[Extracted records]
#####

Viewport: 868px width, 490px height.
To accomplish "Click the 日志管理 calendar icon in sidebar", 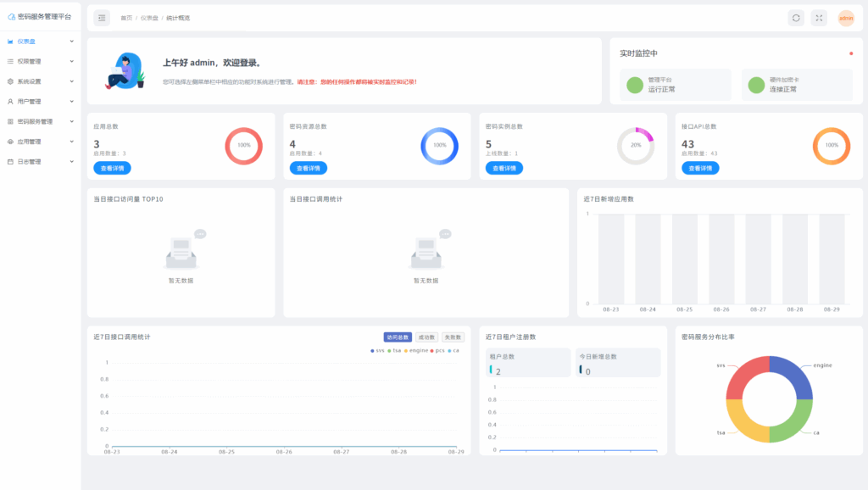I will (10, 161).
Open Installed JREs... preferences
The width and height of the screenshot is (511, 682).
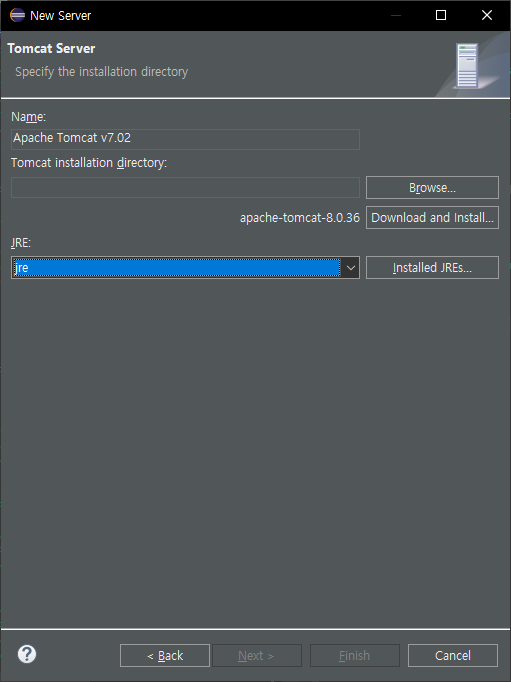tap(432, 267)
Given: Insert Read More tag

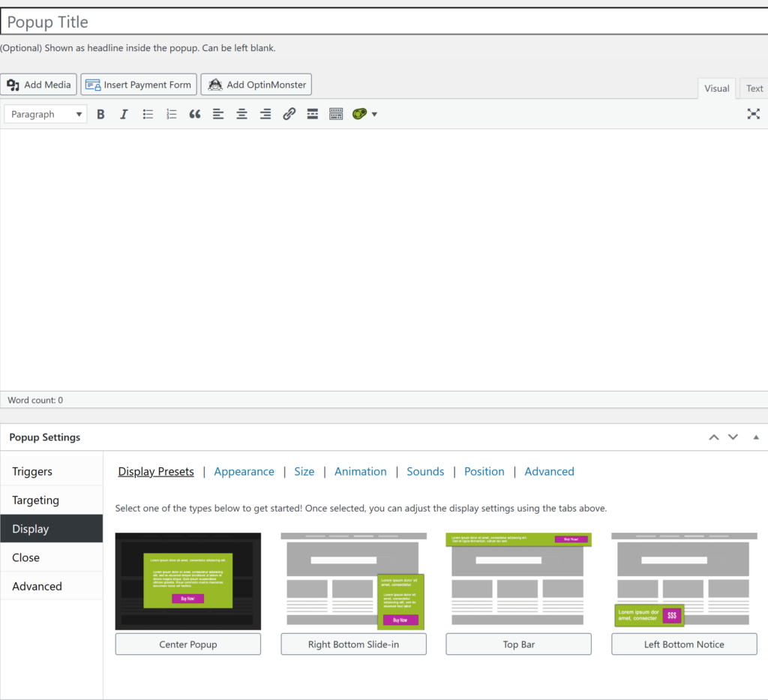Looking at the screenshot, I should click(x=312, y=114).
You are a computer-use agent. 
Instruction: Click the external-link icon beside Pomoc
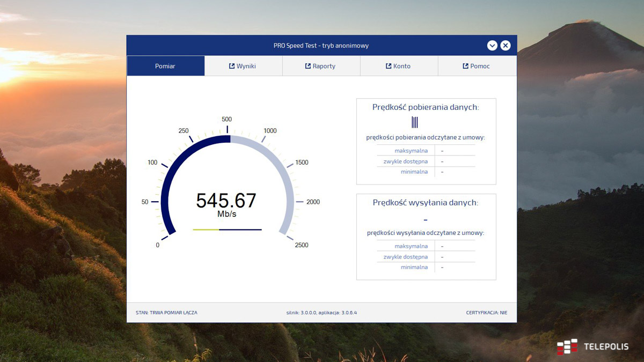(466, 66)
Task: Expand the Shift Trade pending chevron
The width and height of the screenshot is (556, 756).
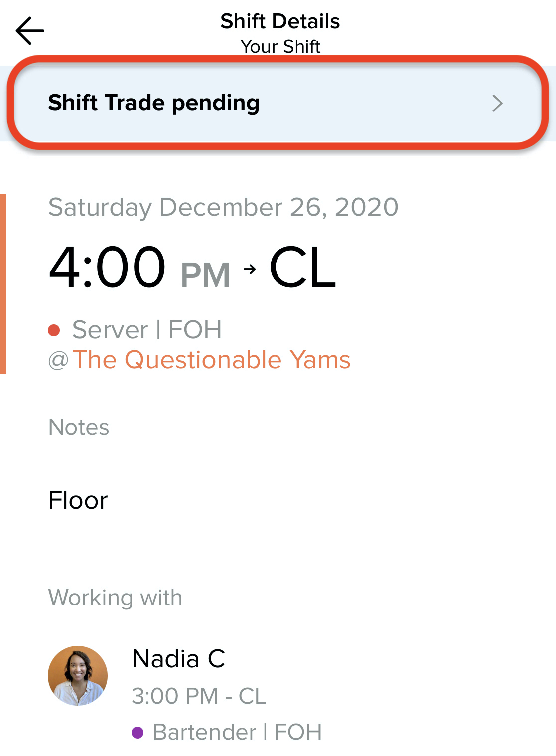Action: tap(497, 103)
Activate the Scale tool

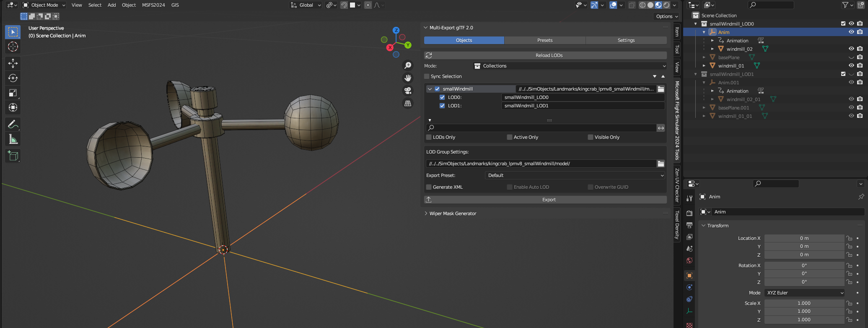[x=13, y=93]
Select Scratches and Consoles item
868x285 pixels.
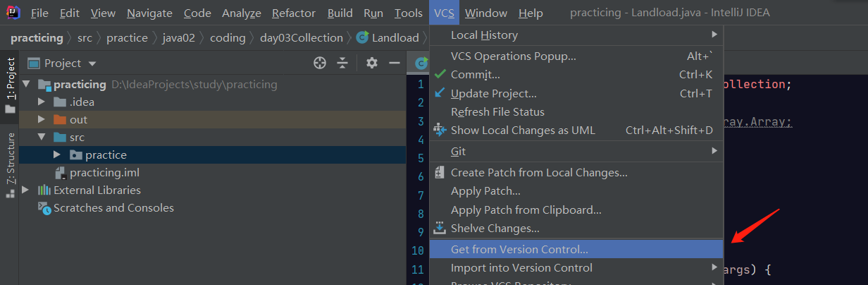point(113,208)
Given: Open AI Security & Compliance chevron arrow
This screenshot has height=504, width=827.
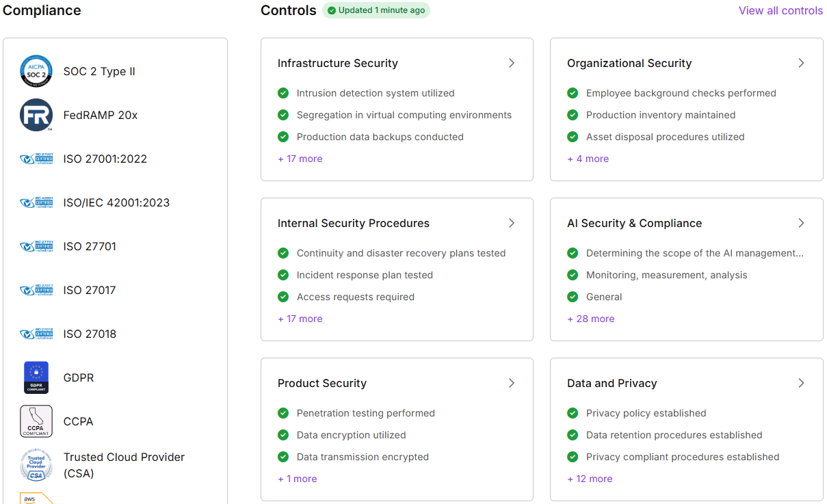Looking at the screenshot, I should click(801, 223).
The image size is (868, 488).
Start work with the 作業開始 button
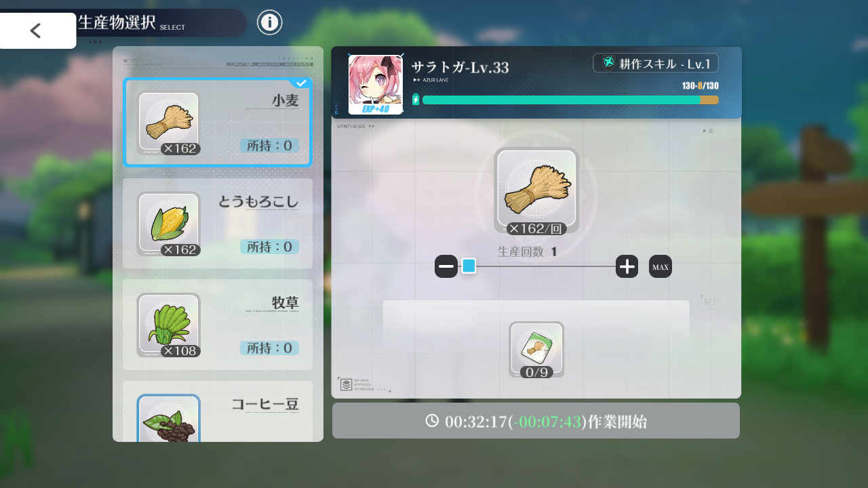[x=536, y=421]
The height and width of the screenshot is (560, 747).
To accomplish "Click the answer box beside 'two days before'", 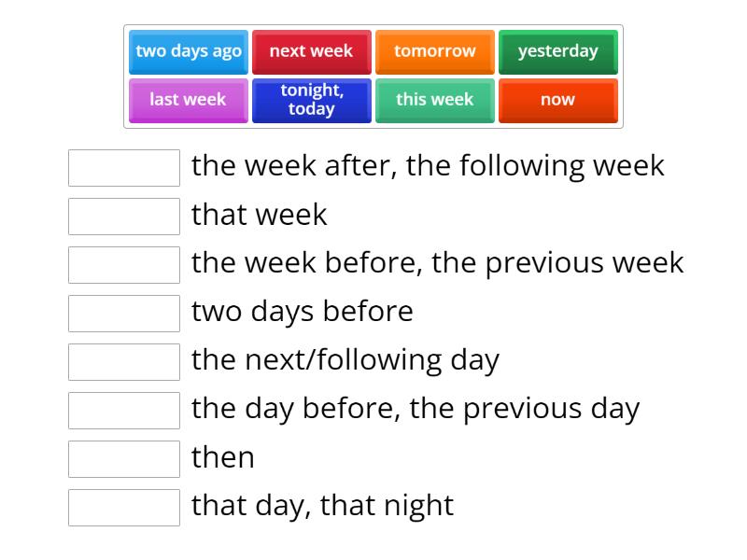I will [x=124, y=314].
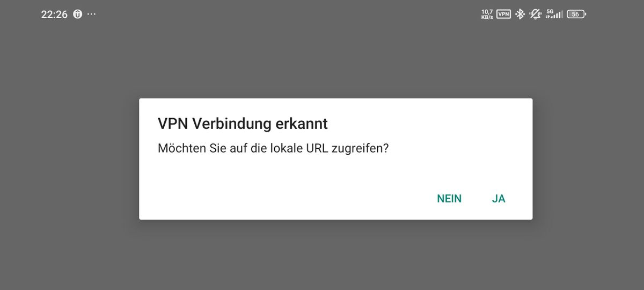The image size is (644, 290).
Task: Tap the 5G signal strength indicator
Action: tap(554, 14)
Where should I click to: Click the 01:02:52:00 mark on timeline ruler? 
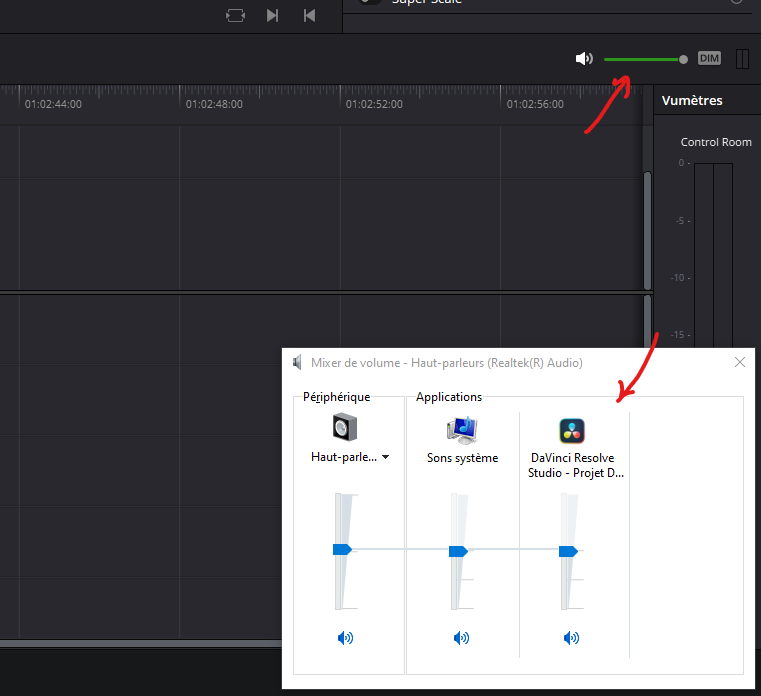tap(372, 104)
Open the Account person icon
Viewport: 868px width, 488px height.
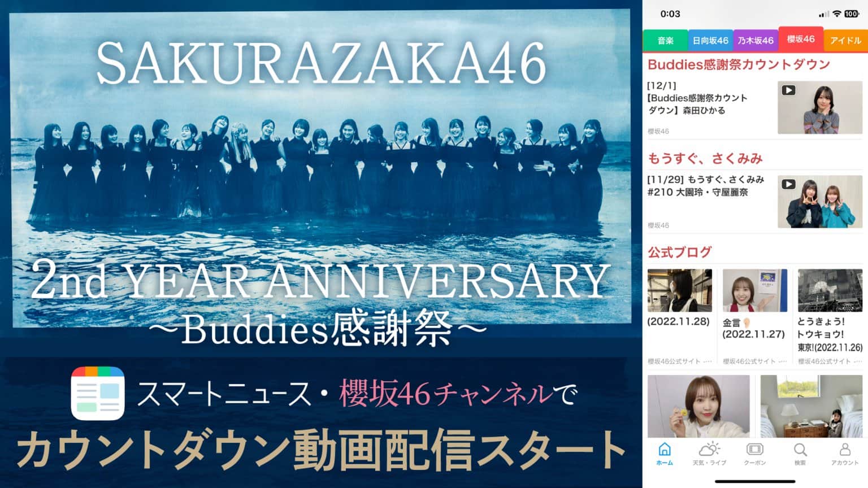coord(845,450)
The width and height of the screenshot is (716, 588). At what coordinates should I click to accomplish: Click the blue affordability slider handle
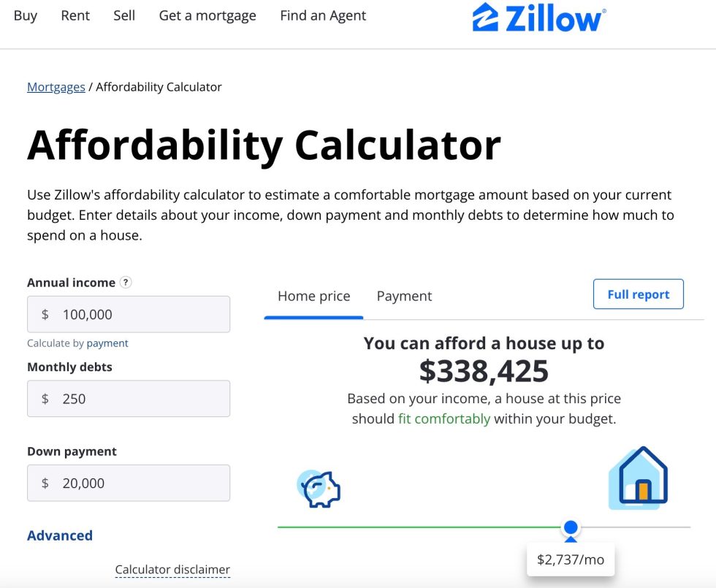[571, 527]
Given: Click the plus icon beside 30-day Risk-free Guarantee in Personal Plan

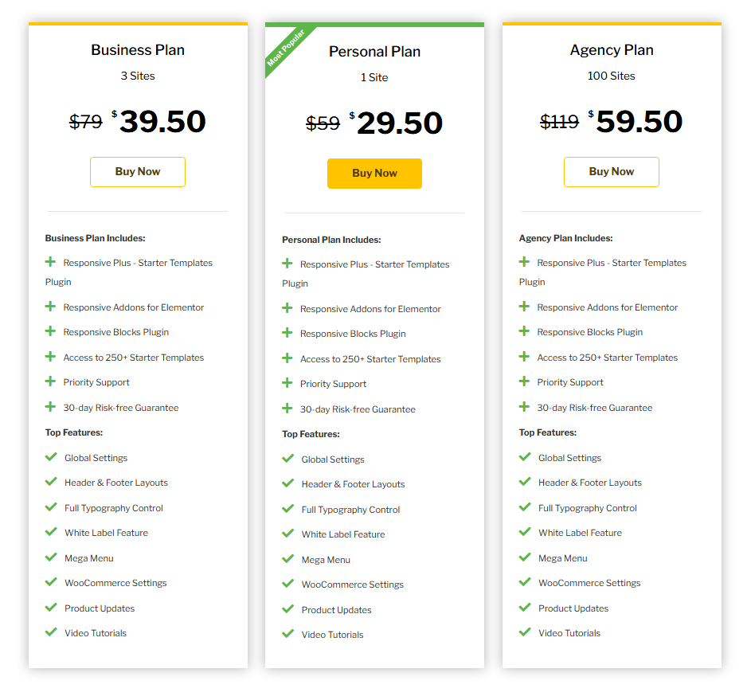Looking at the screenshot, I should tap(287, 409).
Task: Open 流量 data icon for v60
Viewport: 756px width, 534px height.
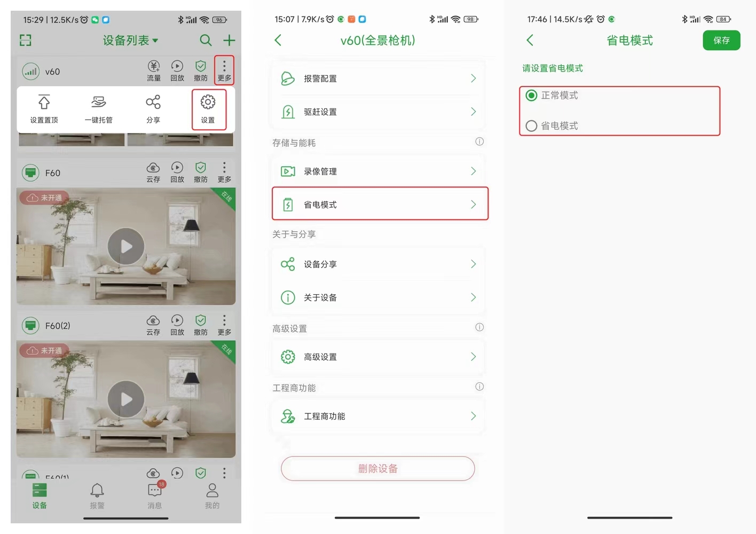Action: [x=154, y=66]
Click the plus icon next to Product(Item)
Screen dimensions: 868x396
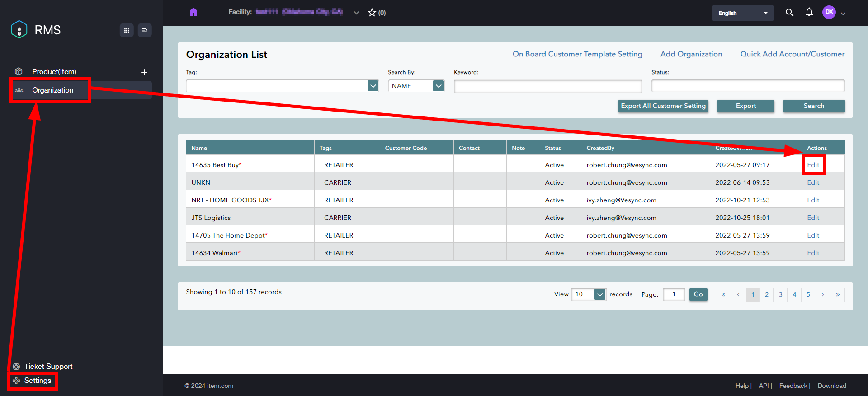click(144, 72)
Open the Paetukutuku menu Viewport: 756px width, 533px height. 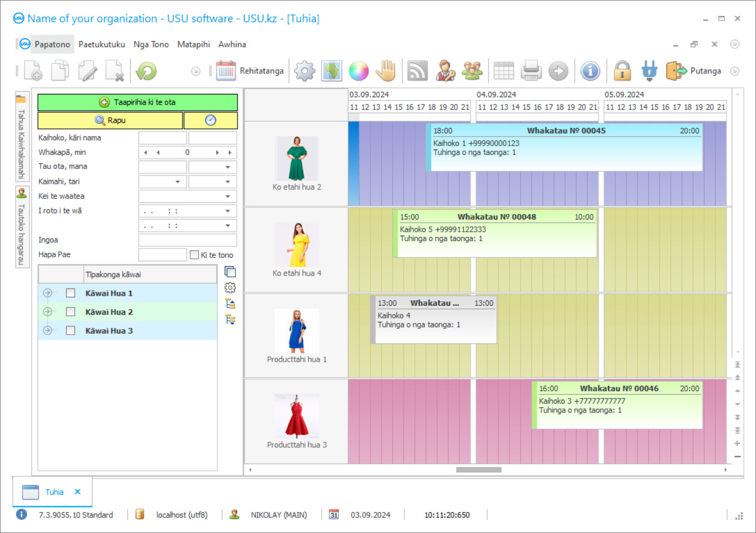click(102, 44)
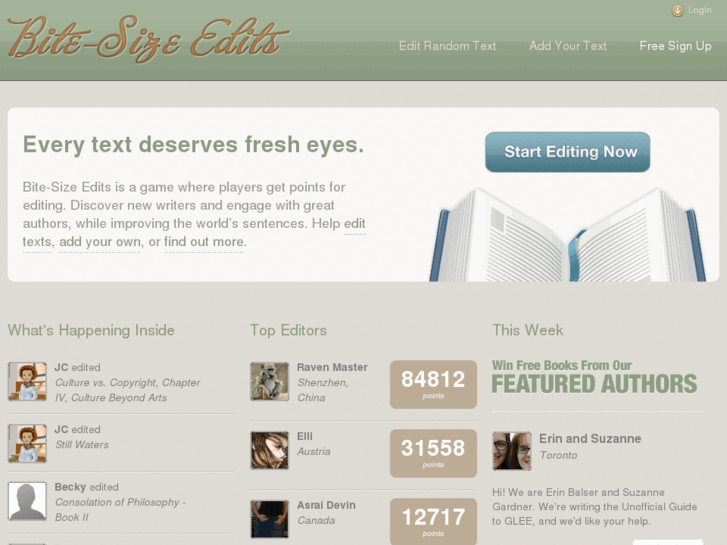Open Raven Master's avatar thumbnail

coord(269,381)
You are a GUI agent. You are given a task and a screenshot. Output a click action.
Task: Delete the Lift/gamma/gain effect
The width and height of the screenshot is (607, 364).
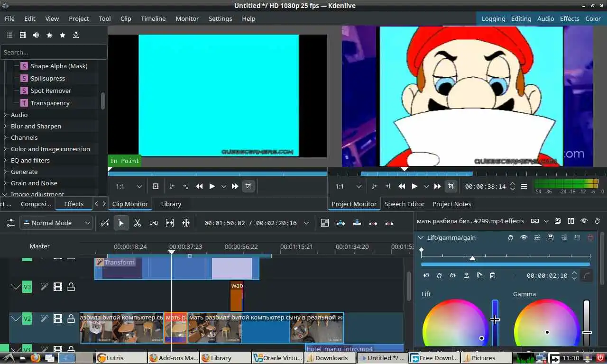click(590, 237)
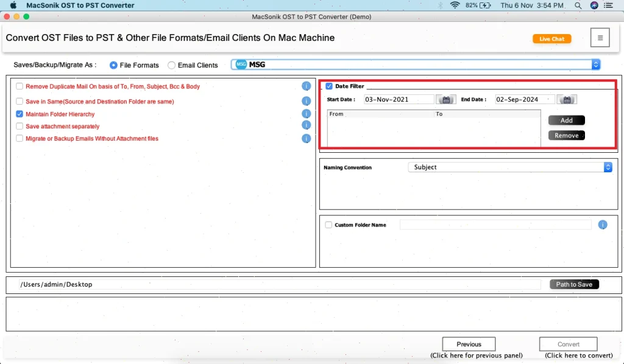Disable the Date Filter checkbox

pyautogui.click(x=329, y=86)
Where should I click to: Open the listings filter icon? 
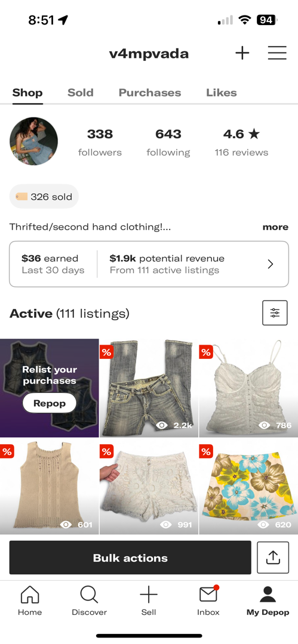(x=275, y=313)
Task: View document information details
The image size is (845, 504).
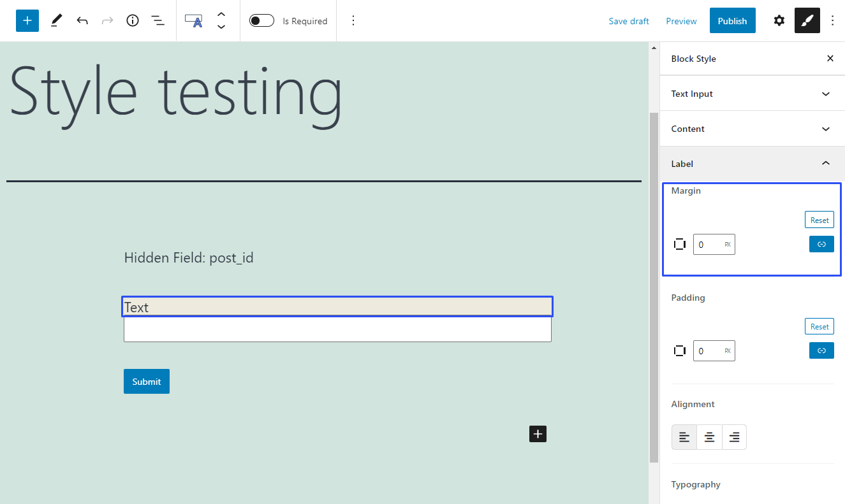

#####

* What this task involves
Reproduce each line of the records in which the word "agent" appears.

* Your solution
You are a computer-use agent. 
You are a GUI agent. You are given a task and a screenshot. Output a click action.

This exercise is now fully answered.